His Master's Voice (HMV) is a famous trademark in the music and recording industry and was the unofficial name of a major British record label. The name was coined in the 1890s as the title of a painting of a Jack Russell terrier dog named Nipper, listening to a wind-up gramophone. In the original painting, the dog was listening to a cylinder phonograph. In the 1970s, the statue of the dog and gramophone, His Master's Voice, were cloaked in bronze and was awarded by the record company (EMI) to artists or music producers or composers as a music award and often only after selling more than 100.000 sound carriers such as LPs.
The painting
The trademark image comes from a painting by English artist Francis Barraud and titled His Master's Voice. It was acquired from the artist in 1899 by the newly formed Gramophone Company and adopted by the Victor Talking Machine Company in the United States. According to contemporary Gramophone Company publicity material, the dog, a terrier named Nipper, had originally belonged to Barraud's brother, Mark. When Mark Barraud died, Francis inherited Nipper, with a cylinder phonograph and recordings of Mark's voice. Francis noted the peculiar interest that the dog took in the recorded voice of his late master emanating from the horn, and conceived the idea of committing the scene to canvas.
The Logo
In early 1899, Francis Barraud applied for copyright of the original painting using the descriptive working title Dog looking at and listening to a Phonograph. He was unable to sell the work to any cylinder phonograph company, but William Barry Owen, the American founder of the Gramophone Company in England, offered to purchase the painting under the condition that Barraud modify it to show one of their disc machines. Barraud complied and the image was first used on the company's catalogue from December 1899. As the trademark gained in popularity, several additional copies were subsequently commissioned from the artist for various corporate purposes. Emile Berliner, the inventor of the Gramophone, had seen the picture in London and took out a United States copyright on it in July, 1900. The painting was adopted as a trademark by Eldridge R. Johnson of the Consolidated Talking Machine Company, which was reorganized as the Victor Talking Machine Company in 1901. Victor used the image far more aggressively than its UK affiliate, and from 1902 most Victor records had a simplified drawing of Barraud's dog-and-gramophone image on their labels. Magazine advertisements urged record buyers to "look for the dog."
In British Commonwealth countries, the Gramophone Company did not use the dog on its record labels until 1909. The following year the Gramophone Company replaced the Recording Angel trademark in the upper half of the record labels with the Nipper logo.
The company was not formally called HMV or His Master's Voice, but rapidly became identified by that term due to the prominence of the phrase on the record labels. Records issued by the company before February 1908 were generally referred to by record collectors as G&Ts, while those after that date are usually called HMV records.

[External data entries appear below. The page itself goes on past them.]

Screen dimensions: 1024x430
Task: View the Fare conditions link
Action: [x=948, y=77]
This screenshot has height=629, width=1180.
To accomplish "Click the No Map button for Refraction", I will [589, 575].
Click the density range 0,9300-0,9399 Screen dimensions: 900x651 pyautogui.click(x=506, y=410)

The image continued to be used as a trademark by Victor in the US, Canada, and Latin America. In 1929, the Radio Corporation of America (RCA) purchased the Victor Talking Machine Company. In British Commonwealth countries (except for Canada, where Victor held the rights) it was used by various subsidiaries of the Gramophone Company, which ultimately became part of EMI.

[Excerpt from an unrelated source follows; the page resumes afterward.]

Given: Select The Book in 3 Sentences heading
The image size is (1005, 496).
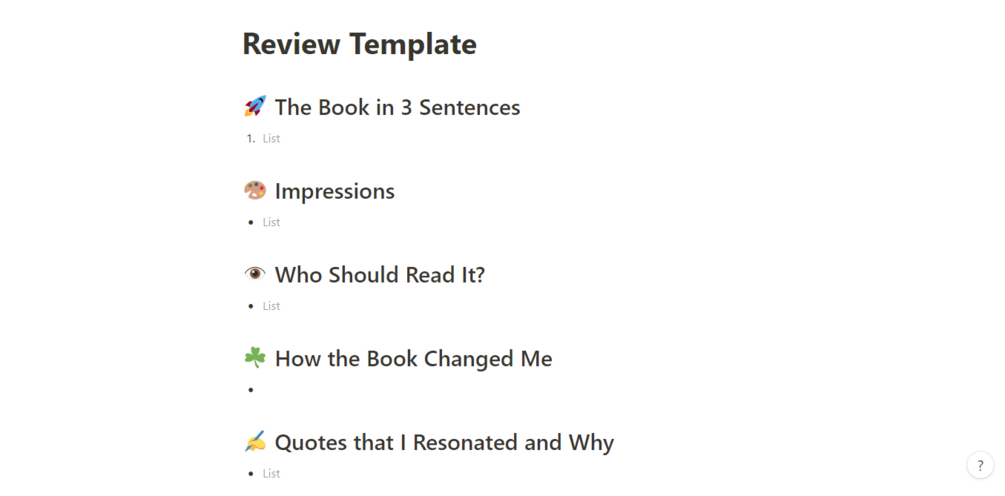Looking at the screenshot, I should point(397,107).
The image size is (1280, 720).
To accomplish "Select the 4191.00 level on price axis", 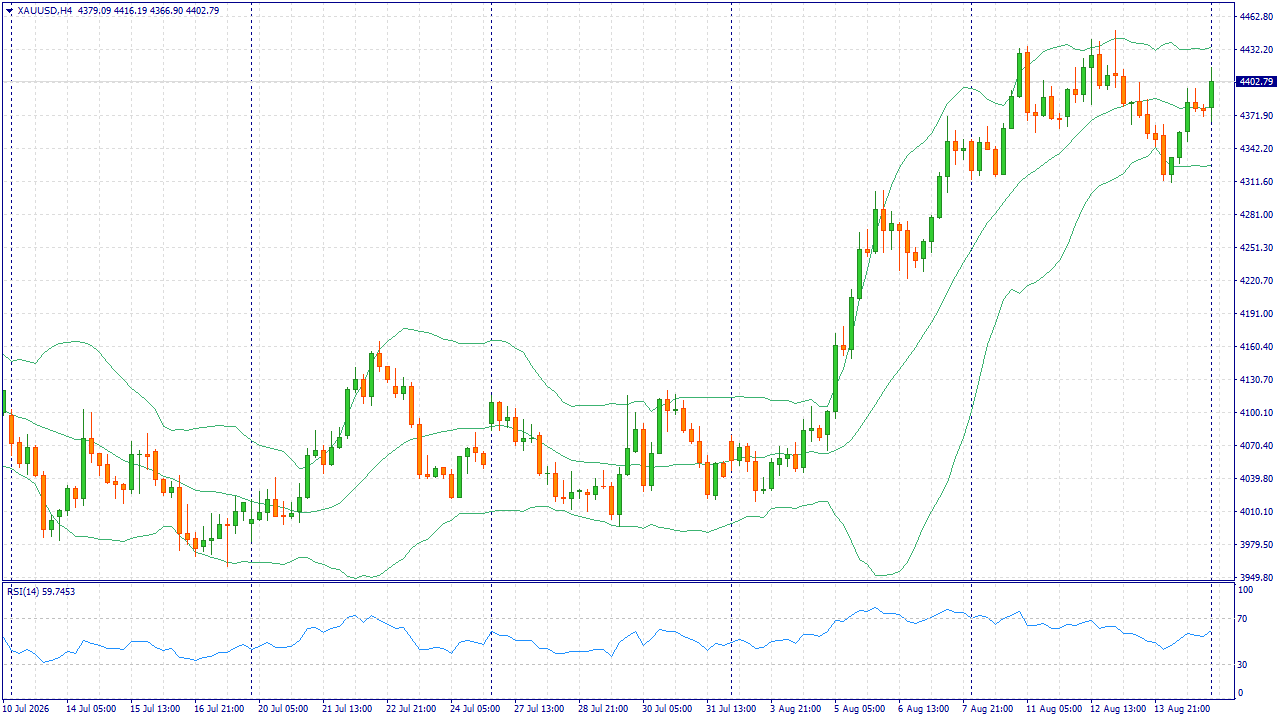I will 1255,314.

The trademark's ownership is divided among different companies in different countries, reducing its value in the globalised music market. The name HMV was used by a chain of music shops owned by HMV, mainly in the UK, Ireland, Canada, Singapore, Australia, Hong Kong, and Japan.
In 1921 the Gramophone Company opened the first HMV shop in London. In 1929 RCA absorbed Victor, and with it a major shareholding in the Gramophone Company, which Victor had owned since 1920. RCA was instrumental in the 1931 creation of EMI, which continued to own the His Master's Voice name and image in the UK. In 1935, RCA Victor sold its stake in EMI but continued to own the rights to His Master's Voice in the Americas. HMV continued to distribute RCA Victor recordings in the UK and elsewhere until 1957, when EMI purchased Capitol Records as their distributor in the western hemisphere. The hostilities between the US and Japan during World War II led to RCA Victor's Japanese subsidiary, the Victor Company of Japan (JVC), to become independent, and today the company is still allowed use of the "Victor" brand and Nipper trademark in Japan only. In 1968, RCA introduced a modern logo and restricted the use of Nipper to the album covers of Red Seal Records. The Nipper trademark was reinstated to most RCA record labels in the Western Hemisphere beginning in late 1976 and was once again widely used in RCA advertising throughout the late 1970s and 1980s. The dog reappeared for a time on RCA television sets and was also used on the RCA CED videodisc system. EMI owned the His Master's Voice label in the UK until the 1980s, and the HMV shops until 1998.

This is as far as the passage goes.